The combination of chemical cross-linking and mass spectrometry has recently been shown to constitute a powerful tool for studying protein-protein interactions and elucidating the structure of large protein complexes. However, computational methods for interpreting the complex MS/MS spectra from linked peptides are still in their infancy, making the high-throughput application of this approach largely impractical. Because of the lack of large annotated datasets, most current approaches do not capture the specific fragmentation patterns of linked peptides and therefore are not optimal for the identification of cross-linked peptides. Here we propose a generic approach to address this problem and demonstrate it using disulfide-bridged peptide libraries to (i) efficiently generate large mass spectral reference data for linked peptides at a low cost and (ii) automatically train an algorithm that can efficiently and accurately identify linked peptides from MS/MS spectra. We show that using this approach we were able to identify thousands of MS/MS spectra from disulfide-bridged peptides through comparison with proteome-scale sequence databases and significantly improve the sensitivity of cross-linked peptide identification. This allowed us to identify 60% more direct pairwise interactions between the protein subunits in the 20S proteasome complex than existing tools on cross-linking studies of the proteasome complexes. The basic framework of this approach and the MS/MS reference dataset generated should be valuable resources for the future development of new tools for the identification of linked peptides.

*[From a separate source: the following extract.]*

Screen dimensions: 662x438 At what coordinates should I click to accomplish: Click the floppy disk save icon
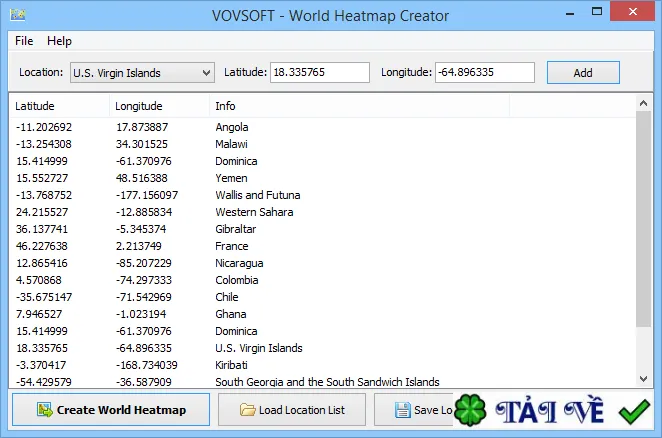pyautogui.click(x=402, y=410)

化学交联与质谱联用最近已被证明是研究蛋白质-蛋白质相互作用以及阐明大型蛋白质复合物结构的强大工具。然而,用于解释来自交联肽段的复杂串联质谱(MS/MS)图谱的计算方法仍处于起步阶段,这使得该方法的高通量应用在很大程度上不切实际。由于缺乏大量带注释的数据集,大多数当前方法无法捕捉交联肽段的特定碎裂模式,因此对于交联肽段的鉴定并非最优。在此,我们提出一种通用方法来解决这一问题,并使用二硫键连接的肽库进行了验证,以(i)低成本高效生成交联肽段的大量质谱参考数据,以及(ii)自动训练一种算法,该算法能够从MS/MS图谱中高效且准确地鉴定交联肽段。我们表明,使用这种方法,通过与蛋白质组规模的序列数据库进行比较,我们能够鉴定出数千个来自二硫键连接肽段的MS/MS图谱,并显著提高交联肽段鉴定的灵敏度。这使我们在20S蛋白酶体复合物的交联研究中,与现有工具相比,能够多鉴定出60%的蛋白质亚基之间的直接成对相互作用。该方法的基本框架以及所生成的MS/MS参考数据集应为未来开发用于鉴定交联肽段的新工具提供有价值的资源。